Tashi Wangchuk Tenzing

Personal information
- Citizenship: Australia
- Born: 30 November 1965 (age 60) Darjeeling, West Bengal, India
- Occupation(s): Mountaineer, Tour guide
- Spouse(s): Judy Pyne Tenzing ​ ​(m. 1990, divorced)​ Bandi Nima Sherpa
- Children: 2
- Relative(s): Tenzing Norgay (maternal grandfather) Jamling Tenzing Norgay (uncle) Tenzing Norgay Trainor (cousin) Nawang Gombu (first cousin once removed)

= Tashi Tenzing =

Australian mountain climber

Tashi Wangchuk Tenzing is an Indian-born Australian Sherpa mountaineer. His maternal grandfather, Tenzing Norgay, made the first ascent of Mount Everest on 29 May 1953.

== Early life ==

Tashi was born to Pem Pem, who was the daughter of Tenzing Norgay. He spent part of his childhood in Darjeeling, India where he attended St Paul's School excelling at distance and sprint running, soccer, cricket, gymnastics, karate, hockey and horse-riding as well as oil painting and batik.

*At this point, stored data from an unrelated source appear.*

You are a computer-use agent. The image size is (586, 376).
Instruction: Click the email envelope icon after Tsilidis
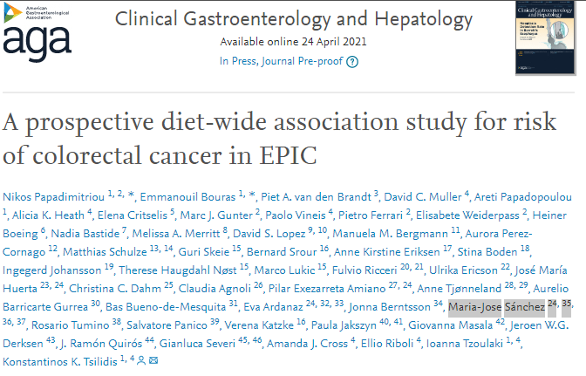pyautogui.click(x=153, y=359)
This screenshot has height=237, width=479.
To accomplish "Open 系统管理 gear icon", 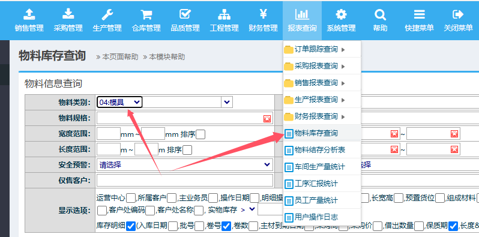I will pyautogui.click(x=341, y=14).
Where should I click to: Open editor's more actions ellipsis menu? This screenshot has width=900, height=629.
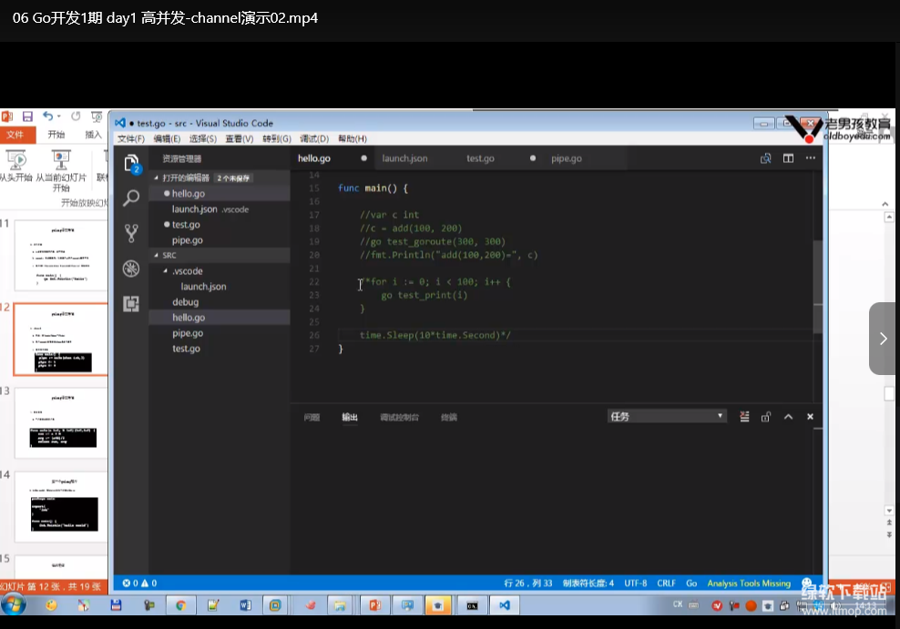pos(810,158)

Tashi then went on to the University of Delhi to gain a Bachelor of Arts degree in Sociology. He established the Delhi University Climbing Club and studied at the Himalayan Mountaineering Institute in Darjeeling. His grandfather, Tenzing Norgay, established this Institute after his ascent of Everest to offer professional climbing instruction. Tashi graduated from the Institute as an instructor and still sometimes delivers courses there as a guest instructor.

== Career==
Since leaving University Tashi has led trekking and climbing trips in Nepal, Tibet, Pakistan, Kashmir and the Indian Himalaya.

In 1993 Tashi led the 40th Anniversary Everest Expedition to mark the 40th anniversary of the first successful expedition of his grandfather, Tenzing Norgay. While his team was successful in getting two members to the summit on 10 May, Tashi's uncle and climbing partner, Lobsang Tshering, fell to his death on the descent from the summit. Tashi himself missed the summit as well by just 400 metres, having to turn back with snow blindness.

On 23 May 1997 Tashi reached the summit of Everest.

In 1998/99 he spent 9 months working for the Australian Antarctic Division at Mawson Station in the Antarctic and now guides treks there.

Tashi again reached the summit of Mount Everest for the second time in 2002.

On 16 May 2007, he reached the summit of Mount Everest from the Tibetan side.

Tashi is a contributor of SummitJournal.com, an international adventure and exploration project.

==Personal life ==
Tashi was married to Australian Judy Pyne Tenzing, and they have a son and daughter. He later returned to Nepal and married a Sherpa woman called Bandi Nima Sherpa and now lives in Kathmandu and runs a trekking company "Tenzing Asian Holidays".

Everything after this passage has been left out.